They agreed on a time, noon the following day, and he received directions.

“I’ll be in Atlanta tomorrow,” Brixton told Cynthia when she came into his office with checks to sign. He told her why.

“You’re really into this case, aren’t you?” she said.

“Just doing what I promised, looking for information about what happened to Mrs. Watkins’ daughter.”

“You buy her theory that her daughter was paid to go to prison?”

“Maybe. If it’s true, her murder might be linked to it.” He raised his hand against her reservations. “I know, I know, it’s all supposition at this point. But I owe it to my client to at least try and prove that she’s right. Will I? Prove it?” A shrug. “I’ll give it a week. If I haven’t made any headway, I’ll tell her I bombed and suggest she save the rest of the money her daughter gave her.”
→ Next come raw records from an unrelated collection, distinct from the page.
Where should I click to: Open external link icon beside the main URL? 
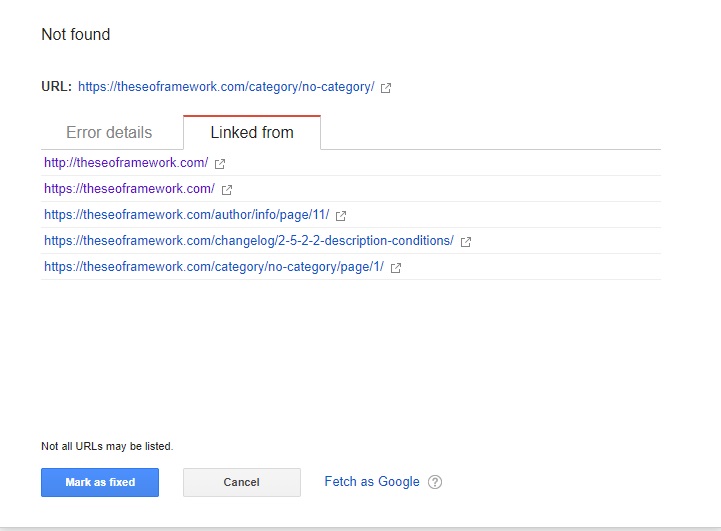386,88
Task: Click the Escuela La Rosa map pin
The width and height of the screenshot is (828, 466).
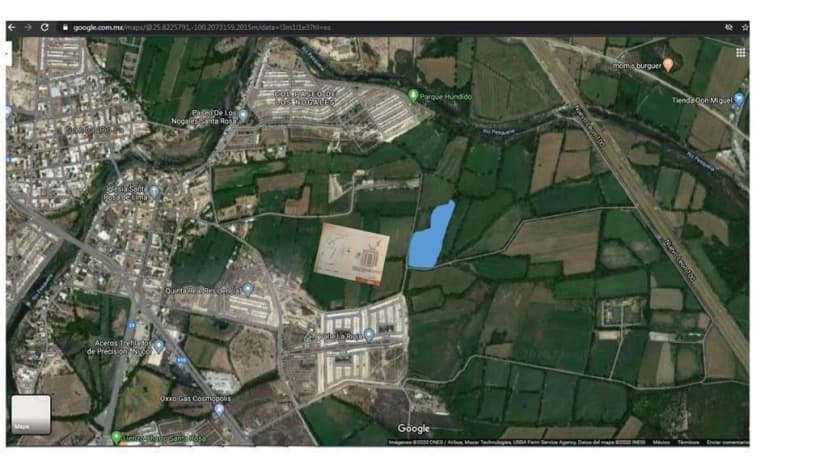Action: [x=369, y=335]
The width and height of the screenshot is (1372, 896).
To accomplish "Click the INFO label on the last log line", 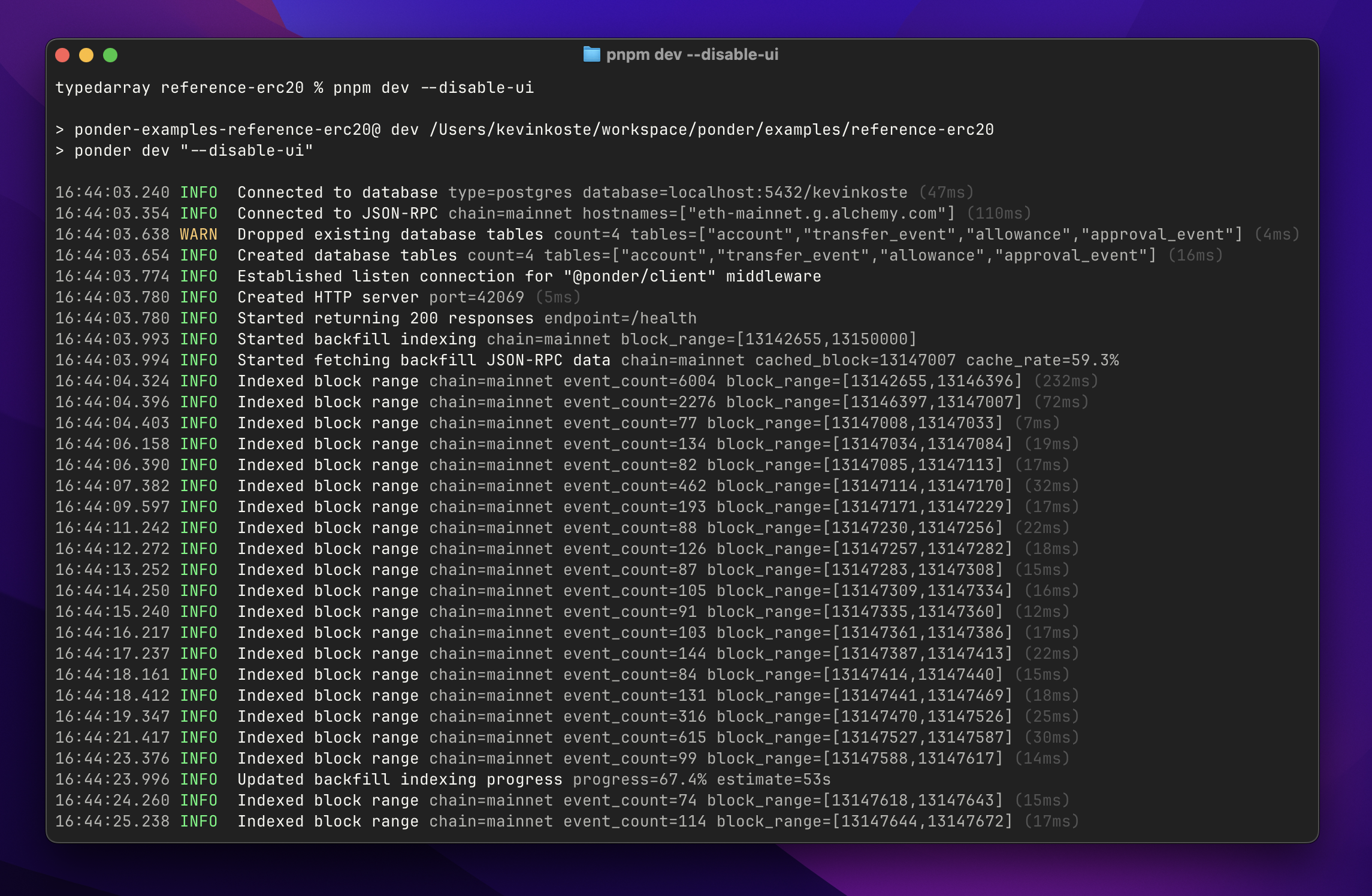I will pos(198,821).
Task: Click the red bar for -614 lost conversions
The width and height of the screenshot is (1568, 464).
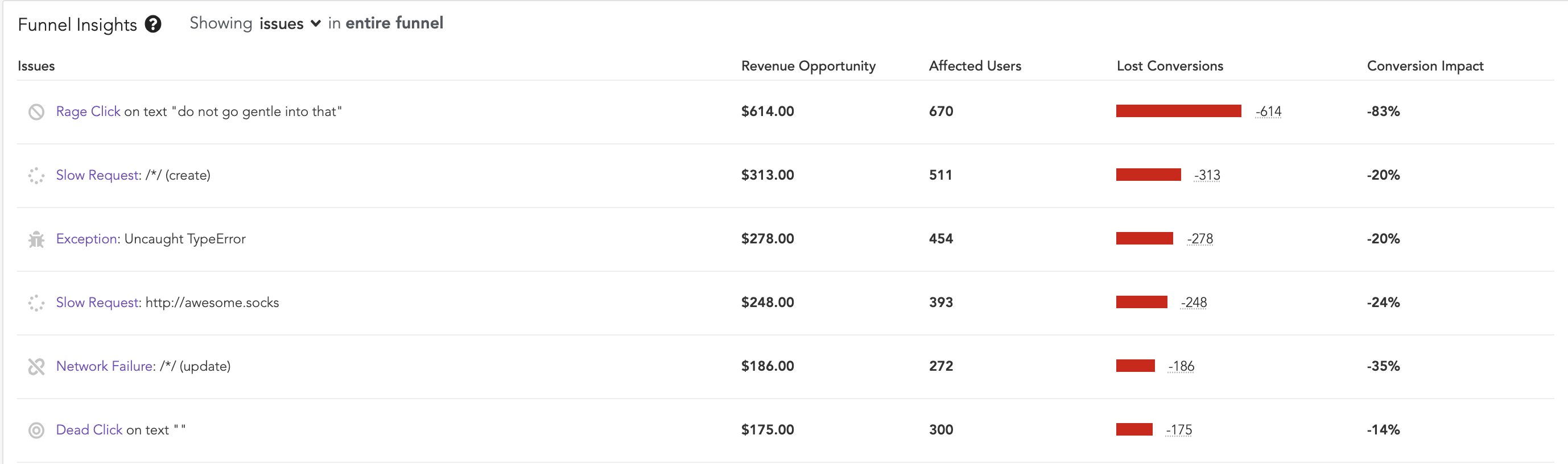Action: click(1178, 111)
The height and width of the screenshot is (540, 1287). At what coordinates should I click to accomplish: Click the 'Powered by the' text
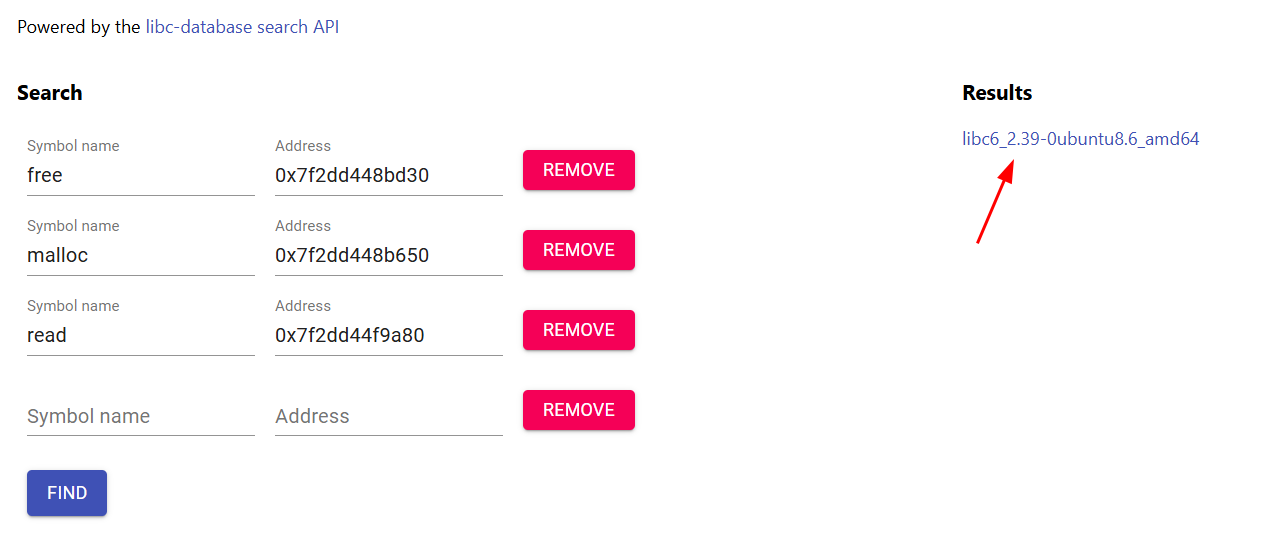coord(78,27)
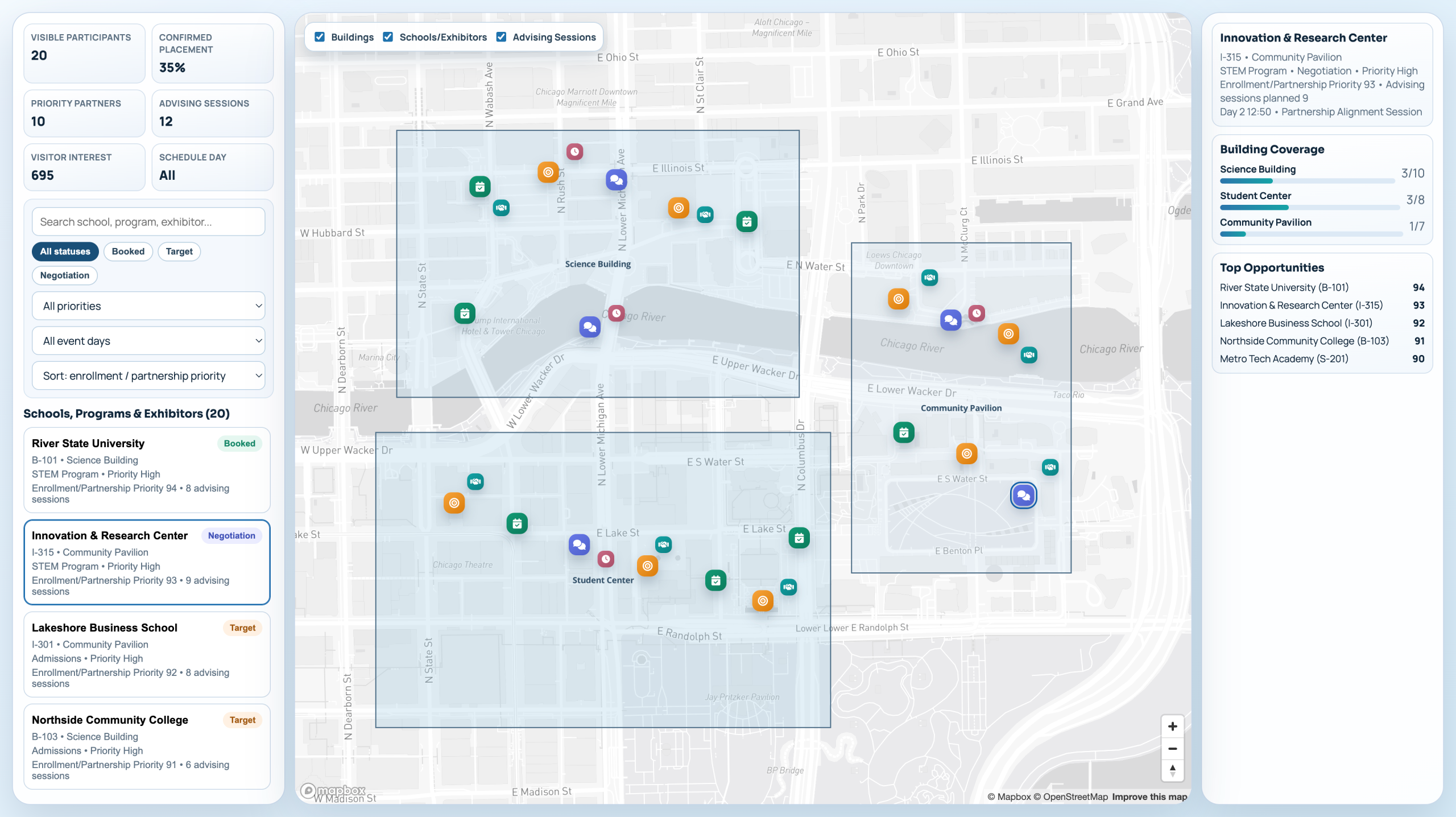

The attorney’s office was too close to drive to but far enough that by the time Brixton walked there in the late-afternoon sun and humidity, his shirt stuck to his body and perspiration ran down his face. He’d put on a tie to look professional even though he knew it wasn’t necessary. Old habits die hard. Besides, he wasn’t pleased with society’s casual approach to dress these days. He’d been on airplanes where his seat companion, if male, was dressed as though he were going to a mud-wrestling contest. Females too often viewed a commercial flight as a teenage sleepover with plenty of skin showing. He had nothing against female skin, liked it as much as the next guy. But it was a matter of time and place, like going to see a potential client wearing a tie.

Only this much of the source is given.